Une stabilité politique fragile
Apollinaire Joachim Kyélem de Tambèla, en poste depuis octobre 2022, a dirigé trois gouvernements successifs sous l’ère Traoré, lui-même arrivé au pouvoir après un coup d’État en septembre 2022. Ce dernier avait renversé le lieutenant-colonel Paul-Henri Sandaogo Damiba, auteur d’un premier putsch en janvier de la même année contre l’ancien président Roch Marc Christian Kaboré.
L’instabilité politique au Burkina Faso, marquée par ces bouleversements successifs, s’inscrit dans un contexte régional tendu où le Mali et le Niger partagent des trajectoires similaires. Ces trois pays, gouvernés par des juntes militaires, ont rompu avec la France pour établir de nouvelles alliances, notamment avec la Russie.

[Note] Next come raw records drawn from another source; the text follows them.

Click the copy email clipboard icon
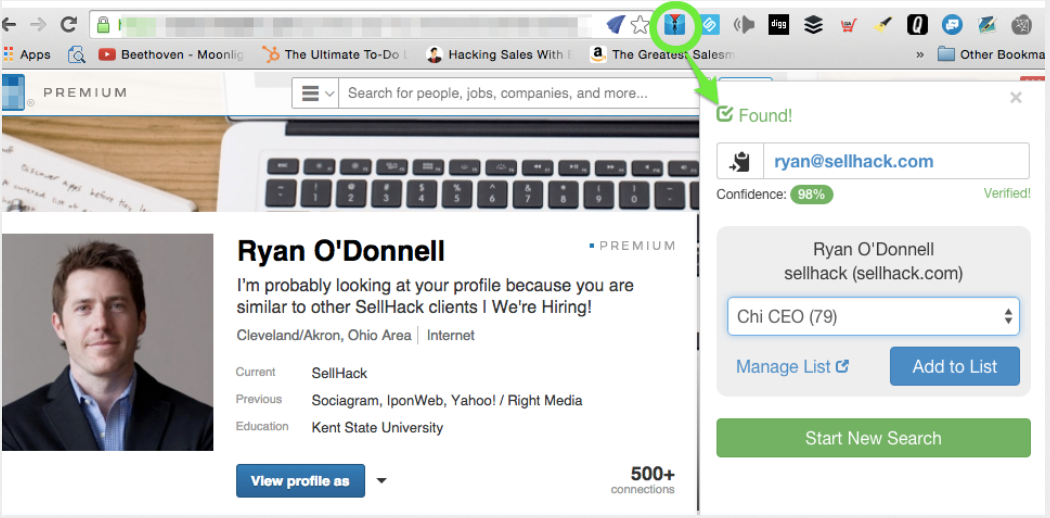1050x518 pixels. click(740, 161)
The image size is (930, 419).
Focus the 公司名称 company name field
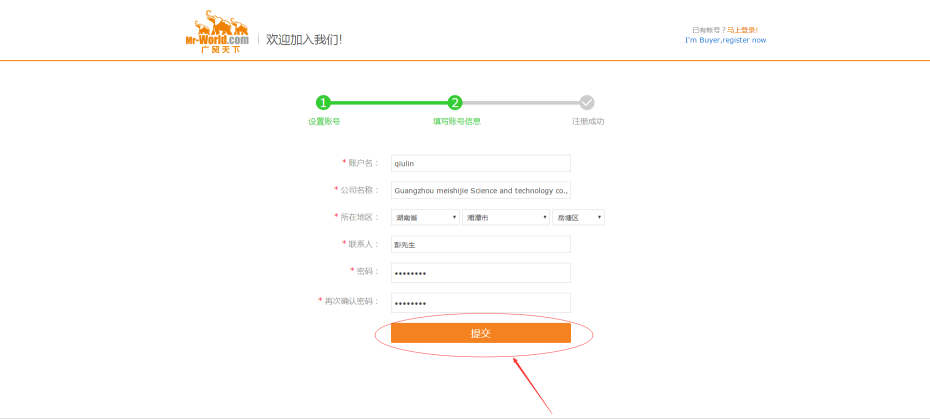tap(480, 190)
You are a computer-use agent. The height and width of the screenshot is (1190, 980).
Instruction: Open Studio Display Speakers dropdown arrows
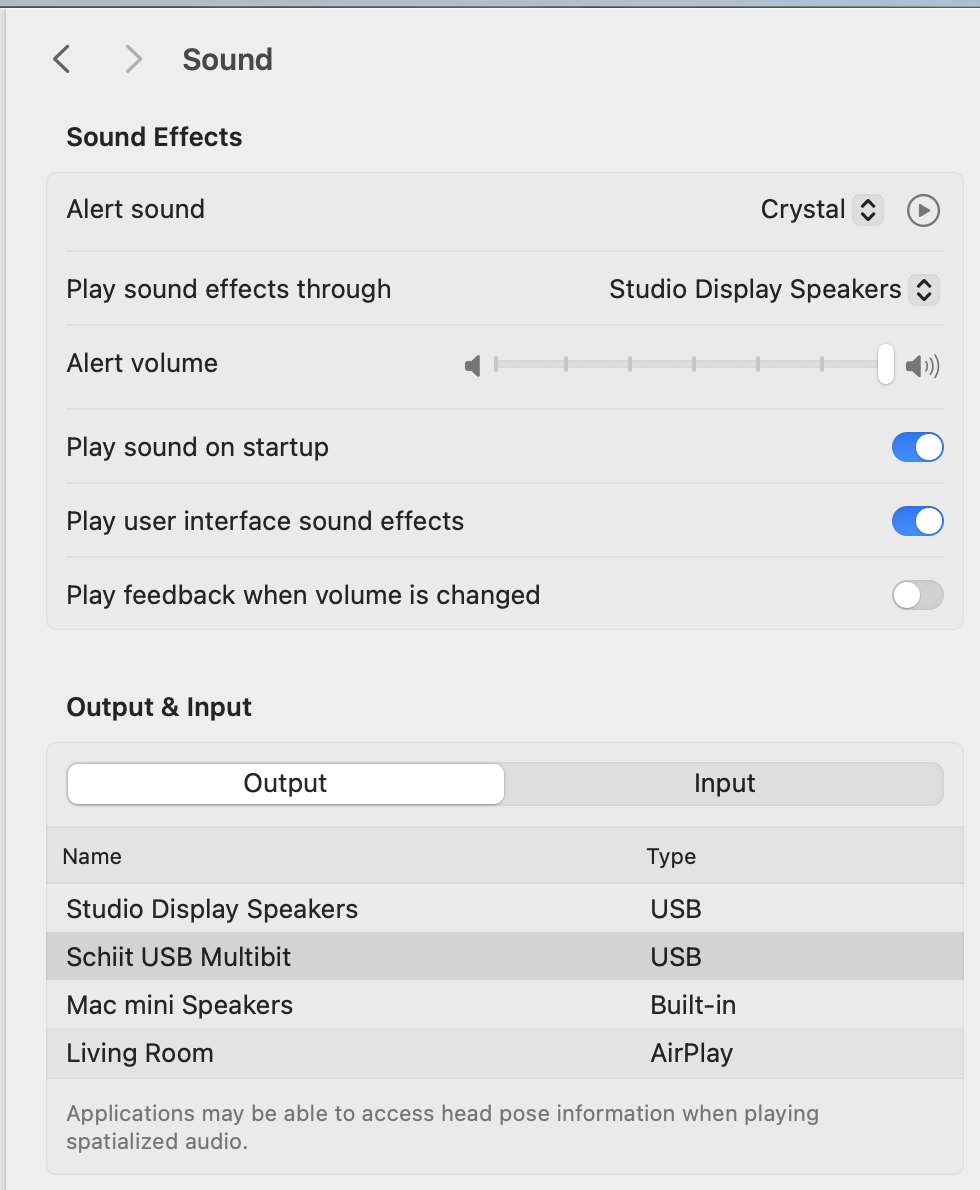pos(924,290)
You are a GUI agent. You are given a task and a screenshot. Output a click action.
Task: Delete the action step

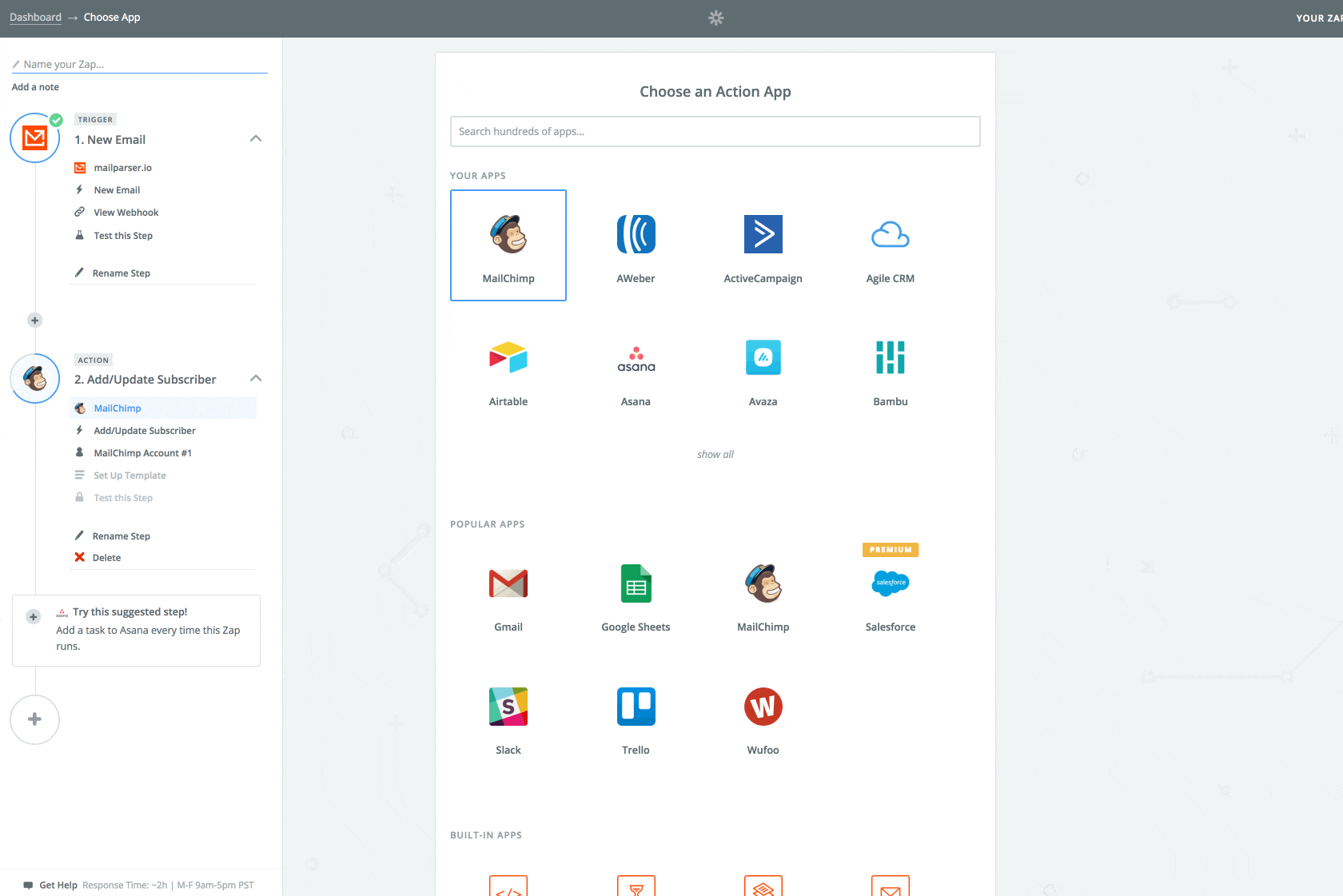pyautogui.click(x=106, y=558)

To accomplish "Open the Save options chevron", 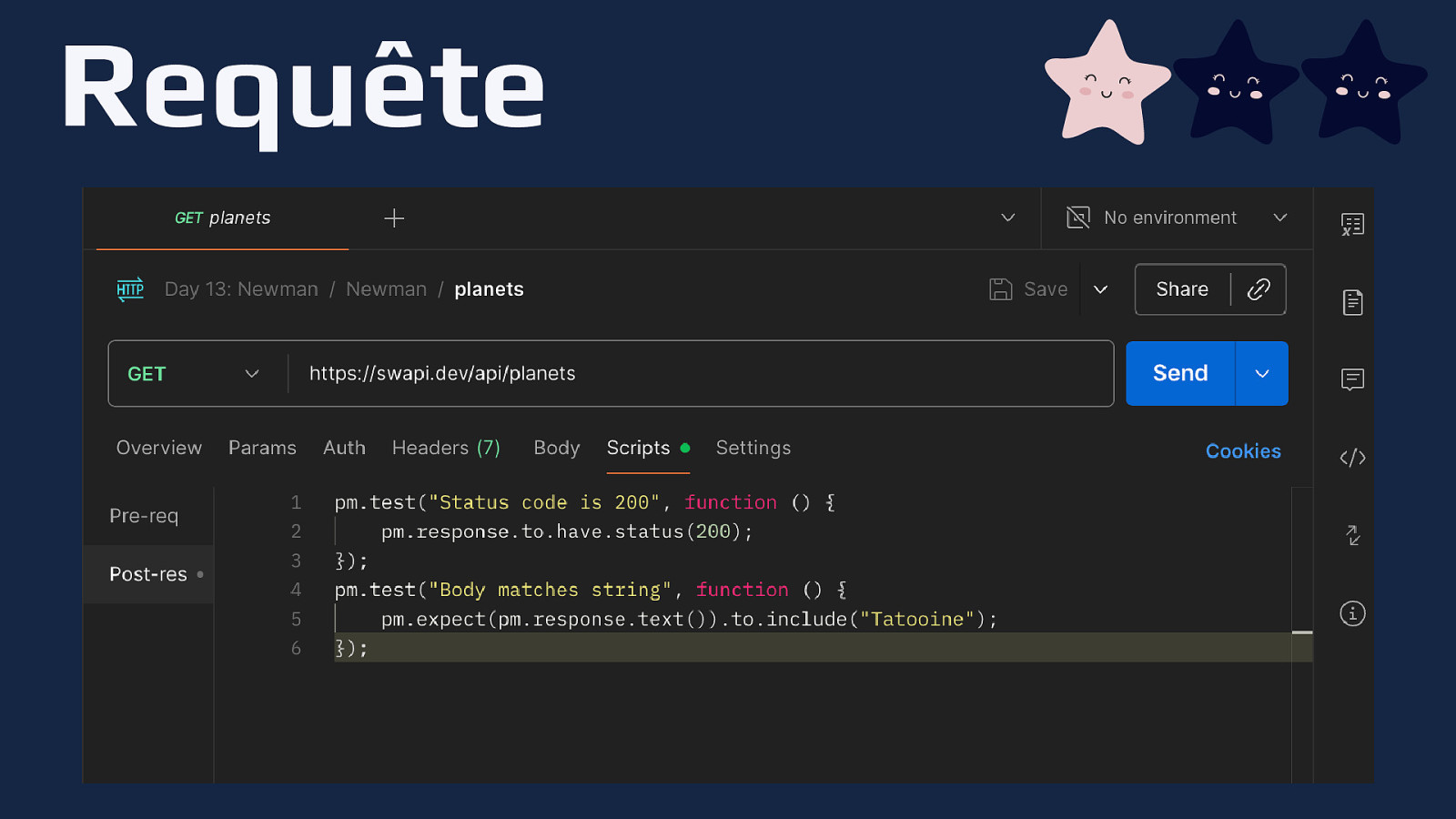I will point(1100,289).
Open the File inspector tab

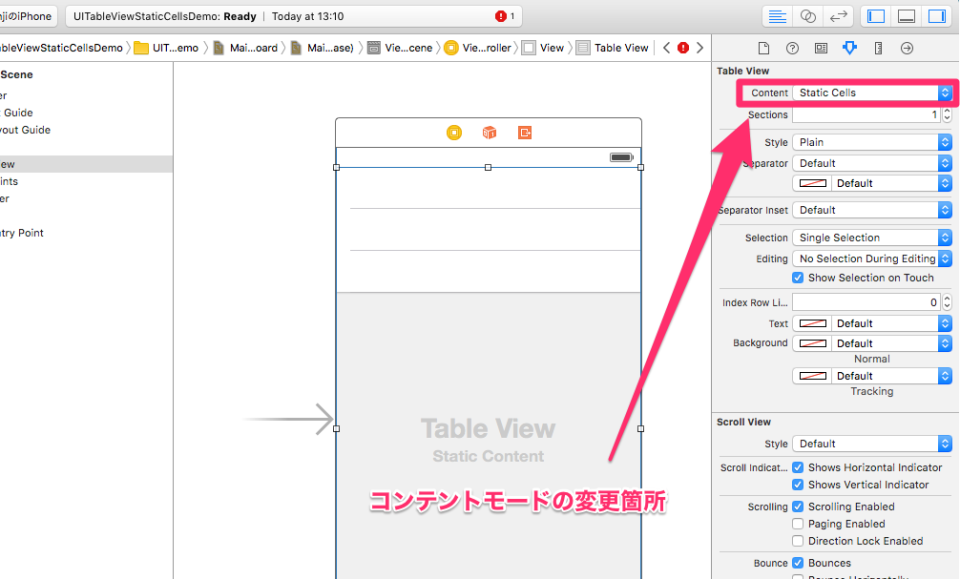[x=763, y=48]
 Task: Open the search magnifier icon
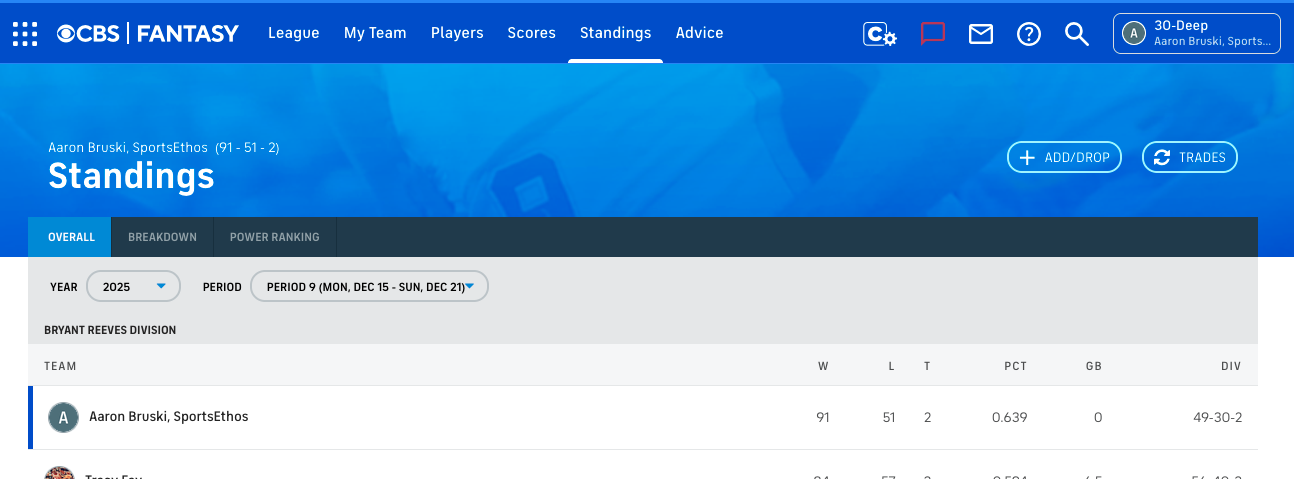pyautogui.click(x=1076, y=34)
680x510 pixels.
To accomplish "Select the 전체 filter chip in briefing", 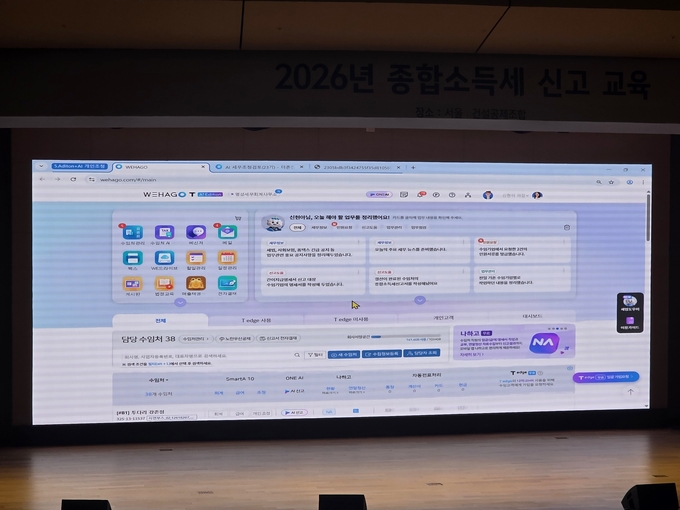I will (x=297, y=227).
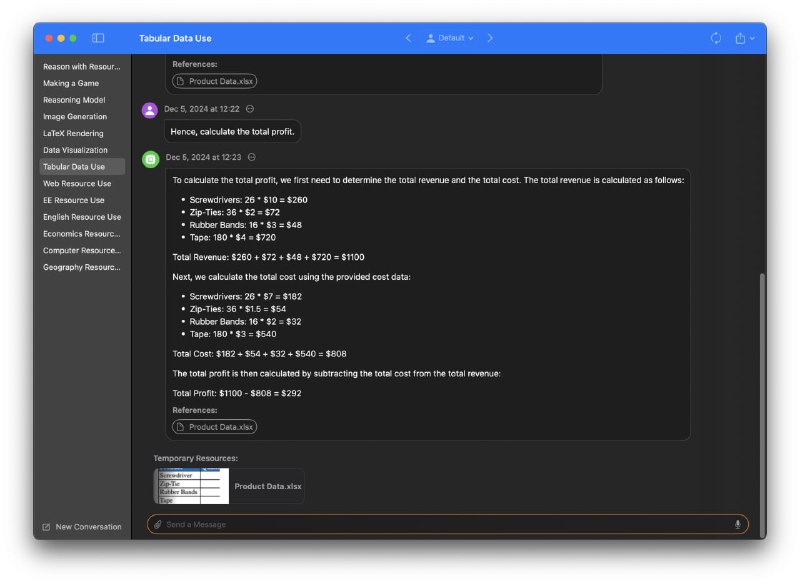Screen dimensions: 800x584
Task: Click the green assistant avatar icon
Action: pyautogui.click(x=150, y=158)
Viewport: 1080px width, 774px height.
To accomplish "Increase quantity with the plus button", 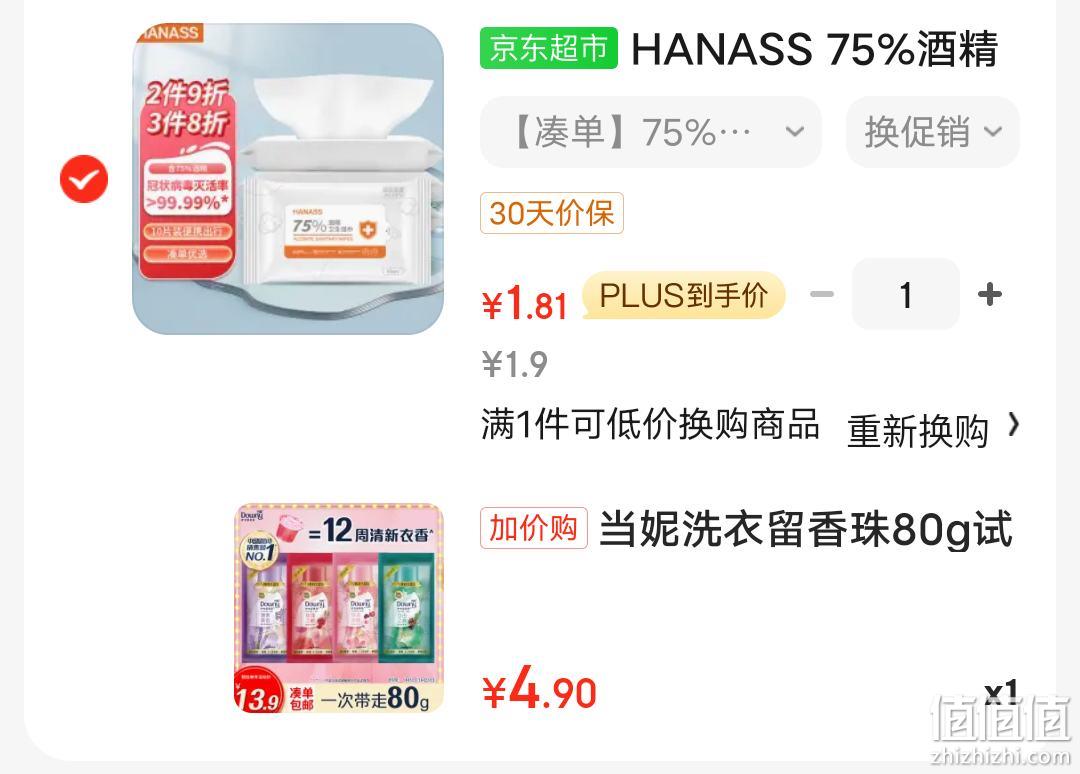I will [990, 295].
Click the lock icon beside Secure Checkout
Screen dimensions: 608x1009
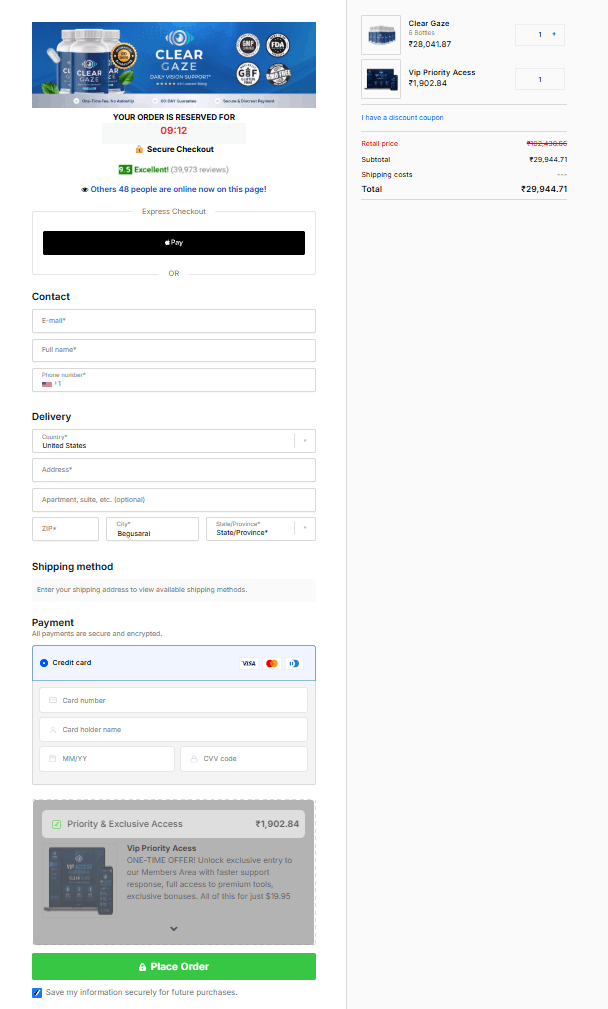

Coopération stratégique et lutte contre l’insécurité
En septembre 2023, le Burkina Faso, le Mali et le Niger ont fondé l’Alliance des États du Sahel (AES) pour renforcer leur coopération sécuritaire et économique. Cette initiative, qui s’accompagne d’un éloignement de la sphère d’influence occidentale, a été saluée par le ministre burkinabè des Affaires étrangères, Karamoko Jean-Marie Traoré, lors d’un sommet Russie-Afrique à Sotchi.
Cependant, les défis sécuritaires persistent : les attaques de groupes jihadistes continuent de ravager le pays, causant plus de 26 000 morts depuis 2015, dont plus de la moitié depuis le coup d’État de 2022. Le conflit a également déplacé près de deux millions de personnes, exacerbant une crise humanitaire déjà critique.
Une vision commune pour l’avenir
Au-delà des enjeux sécuritaires, la confédération entre le Burkina, le Mali et le Niger, annoncée en juillet, illustre une volonté d’intégration régionale. Avec une population combinée de 72 millions d’habitants, ce regroupement ambitionne de bâtir un espace économique et politique autonome, affranchi des pressions extérieures.
La dissolution du gouvernement burkinabè s’inscrit dans ce contexte où chaque décision est scrutée, témoignant des ambitions, mais aussi des incertitudes, qui entourent l’avenir politique du pays.